Soc Virnyl Estela | 2023-05-16 | reading time: ~3min

The Julia programming language has gained more improvements over the years. The latest version as of writing is 1.9.0 - one of the biggest improvements of Julia in the 1.x series. Hoping more to come!

What is Juliaup?§

juliaup is a version manager for Julia much like pyenv or rbenv. It's functionality closely aligns with rustup.

If you want to know more, check out their github repository at https://github.com/JuliaLang/juliaup.

Why should you use Juliaup?§

The usual way of downloading release binaries at the official website is not really much of a hassle. However, downloading different versions of Julia can take more time to browse around.

There are two version managers for Julia: jill.py and juliaup.

As you may have noticed, jill.py is a python script that installs Julia and juliaup is written in Rust. I cannot compare their differences as I never tried the former. I suggest you try either one of them.

Installing a Julia release channel in juliaup is quite easy. To check available channels, you run juliaup list. To add a channel, say 1.5.0, you run juilaup add 1.5.1. To make a channel the default, you run juliaup default 1.5.0.

For me, you should use juliaup since it includes features such as the ability to run a version (as long as it is added) using their own Julia caller called julialauncher. You can symlink or alias that as julia. For example, if you want to run version 1.6.0, you can do so by running julialauncher +1.6.0 or julia +1.6.0.

There is plan in the future releases to make a duplicate launcher of julialauncher that is called julia. I do believe it will just add more confusion though. I just symlink it instead. But that is because juliaup has not been hosted yet on crates.io.
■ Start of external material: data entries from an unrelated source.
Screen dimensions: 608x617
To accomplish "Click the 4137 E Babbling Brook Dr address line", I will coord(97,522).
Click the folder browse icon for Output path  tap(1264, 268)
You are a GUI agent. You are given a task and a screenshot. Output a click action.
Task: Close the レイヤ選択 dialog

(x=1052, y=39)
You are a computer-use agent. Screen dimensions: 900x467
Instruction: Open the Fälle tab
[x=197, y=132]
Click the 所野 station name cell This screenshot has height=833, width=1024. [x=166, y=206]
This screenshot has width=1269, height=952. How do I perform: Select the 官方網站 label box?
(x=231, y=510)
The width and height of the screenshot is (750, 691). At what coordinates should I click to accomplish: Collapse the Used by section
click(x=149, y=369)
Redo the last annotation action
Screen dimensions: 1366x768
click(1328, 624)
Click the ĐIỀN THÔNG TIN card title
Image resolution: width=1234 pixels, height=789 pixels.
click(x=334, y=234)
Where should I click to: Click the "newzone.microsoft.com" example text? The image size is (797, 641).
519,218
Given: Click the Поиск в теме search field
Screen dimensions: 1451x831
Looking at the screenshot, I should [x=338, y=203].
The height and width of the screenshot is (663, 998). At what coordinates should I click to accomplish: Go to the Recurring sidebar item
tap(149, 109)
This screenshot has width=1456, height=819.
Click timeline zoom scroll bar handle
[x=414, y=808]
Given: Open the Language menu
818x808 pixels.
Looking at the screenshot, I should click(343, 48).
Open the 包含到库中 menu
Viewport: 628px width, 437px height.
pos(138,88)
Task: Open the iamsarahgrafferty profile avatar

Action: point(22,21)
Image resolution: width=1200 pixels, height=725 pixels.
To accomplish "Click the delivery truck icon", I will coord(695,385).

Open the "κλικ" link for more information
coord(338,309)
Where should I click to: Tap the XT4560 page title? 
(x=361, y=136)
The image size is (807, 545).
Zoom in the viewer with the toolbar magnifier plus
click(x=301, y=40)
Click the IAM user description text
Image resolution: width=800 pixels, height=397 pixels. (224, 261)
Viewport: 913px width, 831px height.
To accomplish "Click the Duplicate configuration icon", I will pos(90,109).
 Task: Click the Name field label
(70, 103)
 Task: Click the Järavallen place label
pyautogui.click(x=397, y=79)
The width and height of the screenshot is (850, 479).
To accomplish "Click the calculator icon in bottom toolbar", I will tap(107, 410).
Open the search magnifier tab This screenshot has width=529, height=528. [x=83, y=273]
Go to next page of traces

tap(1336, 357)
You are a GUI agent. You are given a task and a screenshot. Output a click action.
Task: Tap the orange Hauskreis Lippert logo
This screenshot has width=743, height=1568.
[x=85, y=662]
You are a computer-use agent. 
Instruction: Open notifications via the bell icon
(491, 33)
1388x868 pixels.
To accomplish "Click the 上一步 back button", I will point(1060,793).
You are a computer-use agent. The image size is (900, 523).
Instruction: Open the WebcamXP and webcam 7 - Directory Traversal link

See issue #639.

Anything to improve?§

I think a feature I want to have in juliaup is this one - https://github.com/JuliaLang/juliaup/issues/10. I do think that the idea of having juliaup.toml in the root directory of a project is convenient. Rust does that with rust-toolchain.toml. But again, it is up to debate because there were some issues of maybe duplicating the functionality of Project.toml and Manifest.toml and selecting the version inside those two configuration files mitigates that issue rather than using juliaup.toml. The workaround for now is to use the JULIAUP_CHANNEL environmental variable with direnv or whatever env "manipulation" tool you use.

Again, if you want to explore juliaup, you can do so by checking first the repository at https://github.com/JuliaLang/juliaup.

If you use openSUSE, just run sudo zypper in juliaup and you are good to go.